When I use *CVIEW in Commstar II it automatically sets the Baud rate to 1200/75, so I'm curious how its working when the USB adapter doesn't support it.
This might be a more of a generic serial question but if anyone has any insight it'd be appreciated.
Cheers
Matthew
Beebem, Serial Ports, Modems and Baud Rates
Re: Beebem, Serial Ports, Modems and Baud Rates
I'm definitely no expert here, but I have an idea that PCs in general didn't handle split baud rates like 1200/75, even back in the day. (Because in the US 300/300 and 1200/1200 were common, but 1200/75 wasn't?) So modems designed for those PCs would work at (say) 1200/1200 talking to the local PC, but 1200/75 on the phone line. It might be something like this happening with your modem/adapter here. (Edit: the more I think about it, the less convinced I am that this is what's happening here. But I'll leave the post up anyway...)
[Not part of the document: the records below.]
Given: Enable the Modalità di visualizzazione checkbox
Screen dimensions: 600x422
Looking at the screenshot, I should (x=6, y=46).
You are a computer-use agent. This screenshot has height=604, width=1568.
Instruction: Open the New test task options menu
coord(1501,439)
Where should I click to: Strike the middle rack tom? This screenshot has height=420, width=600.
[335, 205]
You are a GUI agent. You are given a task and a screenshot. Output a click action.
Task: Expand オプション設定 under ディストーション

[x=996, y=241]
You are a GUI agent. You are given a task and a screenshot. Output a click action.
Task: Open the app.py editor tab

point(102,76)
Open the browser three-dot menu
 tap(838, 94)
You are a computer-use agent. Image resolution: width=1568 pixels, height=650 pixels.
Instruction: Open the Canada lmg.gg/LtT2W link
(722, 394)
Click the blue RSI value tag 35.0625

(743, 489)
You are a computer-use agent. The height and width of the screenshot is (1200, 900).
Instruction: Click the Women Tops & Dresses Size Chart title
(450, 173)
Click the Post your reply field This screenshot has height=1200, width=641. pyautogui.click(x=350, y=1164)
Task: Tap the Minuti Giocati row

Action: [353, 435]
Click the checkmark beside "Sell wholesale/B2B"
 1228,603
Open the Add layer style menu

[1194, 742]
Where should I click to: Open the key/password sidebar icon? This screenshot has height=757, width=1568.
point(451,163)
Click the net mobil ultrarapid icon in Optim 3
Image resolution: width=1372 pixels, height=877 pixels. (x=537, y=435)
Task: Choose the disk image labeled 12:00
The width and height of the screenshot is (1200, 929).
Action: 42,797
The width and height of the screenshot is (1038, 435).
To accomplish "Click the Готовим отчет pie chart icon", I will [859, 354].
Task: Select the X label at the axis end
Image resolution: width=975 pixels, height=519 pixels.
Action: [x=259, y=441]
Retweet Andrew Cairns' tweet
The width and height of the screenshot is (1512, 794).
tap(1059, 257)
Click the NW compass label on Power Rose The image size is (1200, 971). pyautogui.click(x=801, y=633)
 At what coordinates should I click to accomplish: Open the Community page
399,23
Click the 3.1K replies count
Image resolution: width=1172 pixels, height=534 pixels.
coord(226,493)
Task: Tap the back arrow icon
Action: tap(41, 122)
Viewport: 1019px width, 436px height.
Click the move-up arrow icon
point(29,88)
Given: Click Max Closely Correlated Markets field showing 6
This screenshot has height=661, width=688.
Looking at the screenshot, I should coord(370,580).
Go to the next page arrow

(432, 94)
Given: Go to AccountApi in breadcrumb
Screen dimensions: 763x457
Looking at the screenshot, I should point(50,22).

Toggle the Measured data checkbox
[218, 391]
I think modems intended for use with the Beeb probably didn't do this, as there was no need for the extra complication when the Beeb itself could do 1200/75.
I think modems intended for use with the Beeb probably didn't do this, as there was no need for the extra complication when the Beeb itself could do 1200/75.
Re: Beebem, Serial Ports, Modems and Baud Rates
Modern modems will do some buffering so they can cope with the serial baud and connection over the telephone being at different baud rates. In this instance I was using a "modern" USR Courier to connect.
I think you're right about the modems of that period (Pace Nightingale, Miracle WS2000 etc) though, they'd just operate at the same rate as the connection over the line.
Cheers
I think you're right about the modems of that period (Pace Nightingale, Miracle WS2000 etc) though, they'd just operate at the same rate as the connection over the line.
Cheers
Re: Beebem, Serial Ports, Modems and Baud Rates
I looked at an old version of the Unix beebem code (maybe based on v3.2 of the windows version?), and it has a section
Code: Select all
Tx_Rate=Baud_Rates[(Data & 7)];
Rx_Rate=Baud_Rates[(Data & 56)>>3];
// Note, the PC serial port (or at least win32) does not allow different transmit/receive rates
// So we will use the higher of the two
if (SerialChannel==RS423) {
HigherRate=Tx_Rate;
if (Rx_Rate>Tx_Rate) HigherRate=Rx_Rate;
Rgds
Stephen
Stephen
Re: Beebem, Serial Ports, Modems and Baud Rates
Thanks for that, that would make sense.